Let’s Encrypt can't renew on my Wordpress site on Laravel Forge. It seems to be due to the server redirecting everything to https.
The Let’s Encrypt renewal process appears to need to get to
http://domain.tld/.well-known/acme-challenge/foo (note: http, not https).
This works fine the first time around if SSL is not enabled on the site.
But after a certificate is installed, when it tries to renew the certificate.

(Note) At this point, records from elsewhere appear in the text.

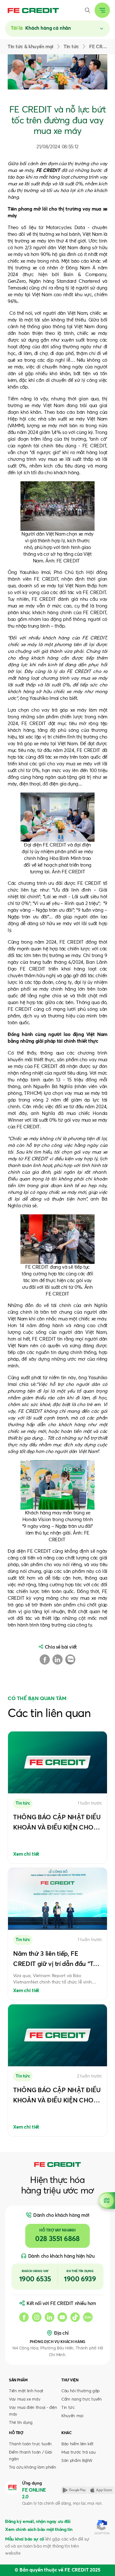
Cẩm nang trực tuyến (81, 2399)
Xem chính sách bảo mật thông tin (39, 2529)
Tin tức (68, 2408)
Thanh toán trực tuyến (30, 2444)
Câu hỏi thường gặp (80, 2391)
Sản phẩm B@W (76, 2461)
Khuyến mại (72, 2416)
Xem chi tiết (26, 1854)
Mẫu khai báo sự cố (24, 2539)
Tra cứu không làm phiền (32, 2467)
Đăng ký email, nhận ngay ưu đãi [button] (37, 2521)
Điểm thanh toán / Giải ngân (30, 2455)
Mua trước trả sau (78, 2452)
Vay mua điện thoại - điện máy (33, 2411)
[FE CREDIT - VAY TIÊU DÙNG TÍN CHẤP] (33, 10)
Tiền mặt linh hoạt (26, 2391)
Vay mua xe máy (24, 2399)
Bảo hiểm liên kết (77, 2444)
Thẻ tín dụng (21, 2423)
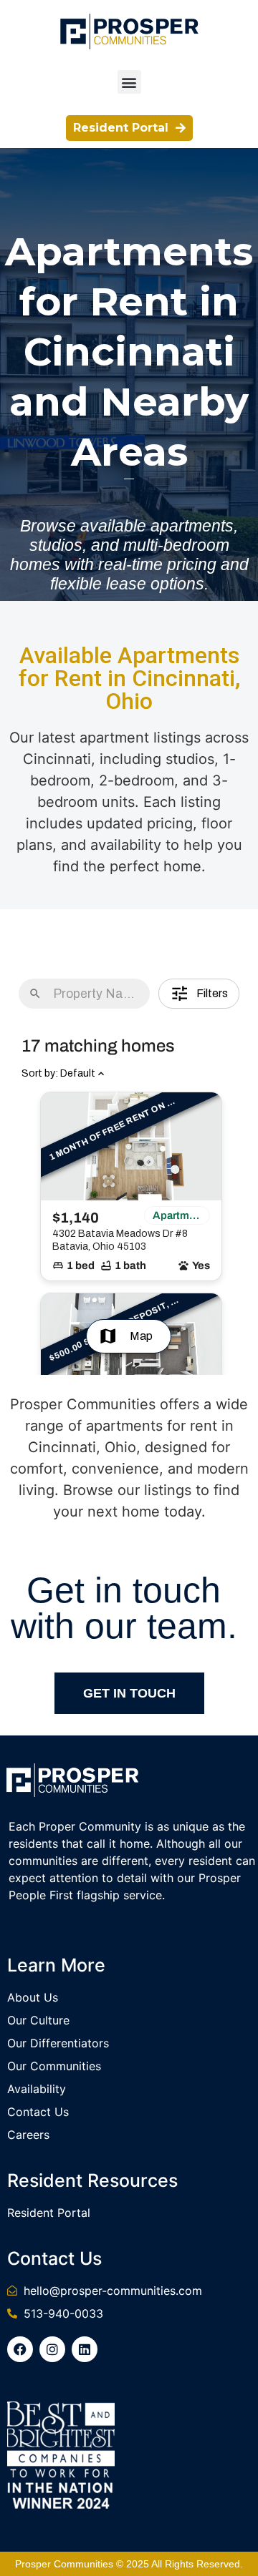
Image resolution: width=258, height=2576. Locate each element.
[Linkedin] (84, 2349)
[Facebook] (20, 2349)
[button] (129, 82)
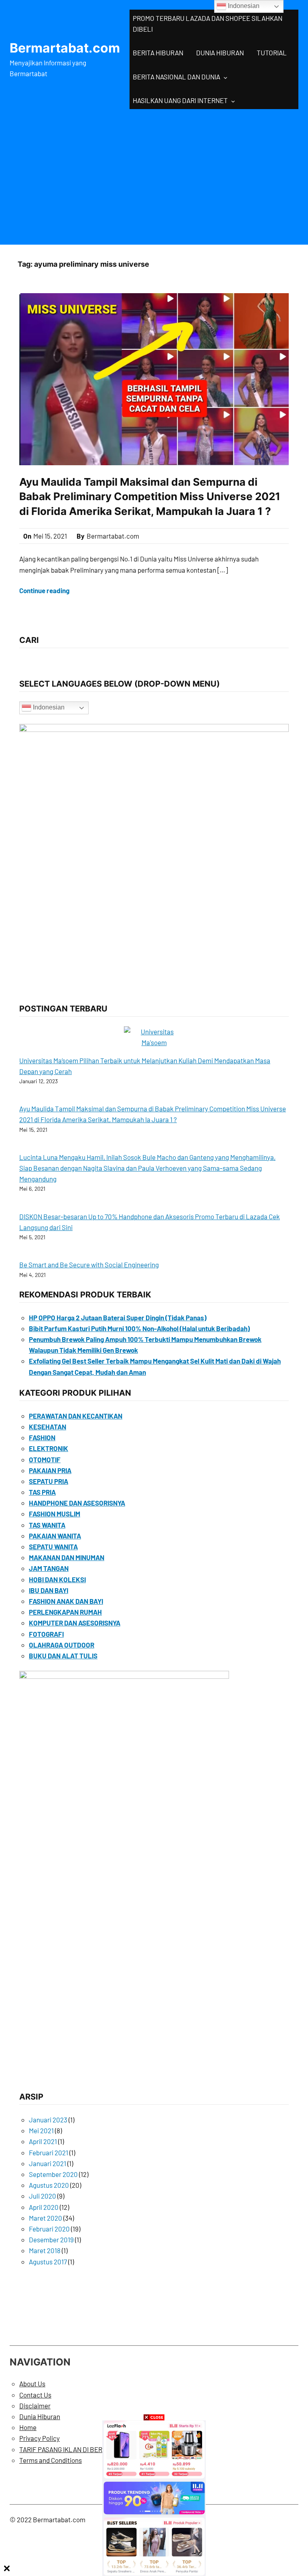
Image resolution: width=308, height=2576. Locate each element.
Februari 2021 (48, 2152)
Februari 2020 (49, 2229)
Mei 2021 (41, 2130)
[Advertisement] (154, 175)
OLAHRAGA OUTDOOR (61, 1645)
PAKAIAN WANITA (55, 1536)
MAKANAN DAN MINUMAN (66, 1557)
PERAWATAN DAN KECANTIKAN (75, 1416)
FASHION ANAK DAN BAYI (66, 1601)
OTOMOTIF (45, 1459)
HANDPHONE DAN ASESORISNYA (77, 1503)
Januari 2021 (47, 2163)
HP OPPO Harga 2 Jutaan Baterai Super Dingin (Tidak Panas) (118, 1317)
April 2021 (43, 2141)
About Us (32, 2383)
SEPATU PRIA (48, 1481)
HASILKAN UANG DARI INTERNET (180, 100)
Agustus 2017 (48, 2262)
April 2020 (44, 2207)
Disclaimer (35, 2406)
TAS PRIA (42, 1492)
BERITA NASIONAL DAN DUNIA (176, 77)
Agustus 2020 (49, 2185)
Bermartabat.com (65, 48)
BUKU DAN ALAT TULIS (63, 1656)
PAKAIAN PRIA (50, 1470)
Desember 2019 (51, 2240)
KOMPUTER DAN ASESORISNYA (74, 1623)
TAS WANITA (47, 1525)
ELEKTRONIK (48, 1448)
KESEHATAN (47, 1427)
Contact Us (35, 2395)
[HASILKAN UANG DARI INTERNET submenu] (233, 101)
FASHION (42, 1437)
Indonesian (48, 707)
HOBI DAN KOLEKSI (57, 1579)
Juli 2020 (42, 2196)
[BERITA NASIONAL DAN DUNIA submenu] (225, 77)
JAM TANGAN (49, 1568)
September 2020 (53, 2174)
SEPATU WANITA (53, 1546)
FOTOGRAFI (46, 1634)
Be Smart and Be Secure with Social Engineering (89, 1265)
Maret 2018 (45, 2250)
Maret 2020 (45, 2218)
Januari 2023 (48, 2120)
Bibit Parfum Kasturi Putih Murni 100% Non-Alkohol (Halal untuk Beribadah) (139, 1328)
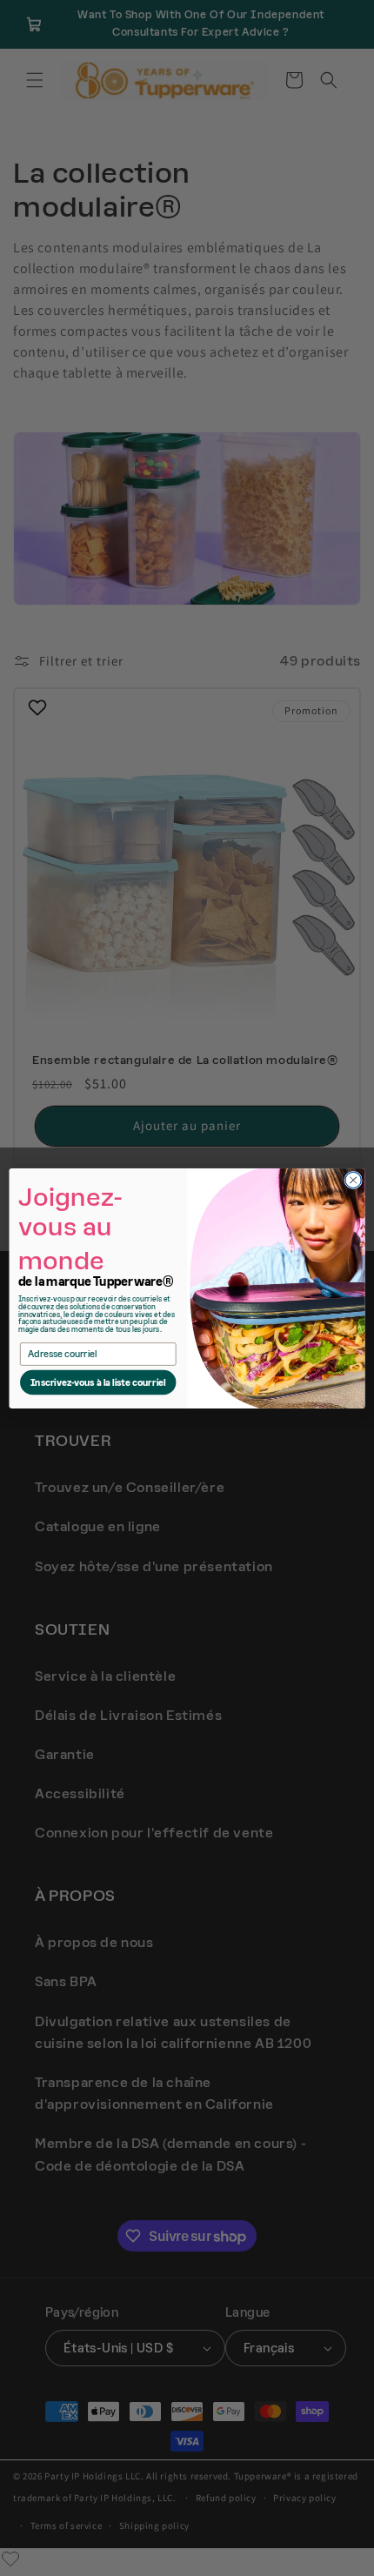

Or If I try to manually install a new one (seeing as automatic renewal failed) then it gets into a redirect loop.
I tested it using cURL. There is a redirect loop:
$ curl -I http://domain.tld/.well-known/acme-challenge/foo HTTP/1.1 301 Moved Permanently Server: nginx/1.13.3 Location: https://domain.tld/.well-known/acme-challenge/REDACTED $ curl -I https://domain.tld/.well-known/acme-challenge/foo HTTP/1.1 301 Moved Permanently Server: nginx/1.13.3 Location: http://domain.tld/.well-known/acme-challenge/REDACTED
So http redirects to https and vice versa.
I have eliminated Wordpress / application causes, by editing index.php so it just outputs
It seems to be the case that the way Forge updates the nginx config after installing a Let's Encrypt certificate, it then only listens on port 443, and always redirects everything to https.
The only solution I have found is to turn off SSL, delete the existing certificate, wait for everything to update.. (so the site is no longer on https) and then install one from scratch.
Other info: CloudFlare is in use but for debugging I set "disable cloudflare for this site" so proxying was off.
Where is this 301 redirect coming from and how can it be rectified?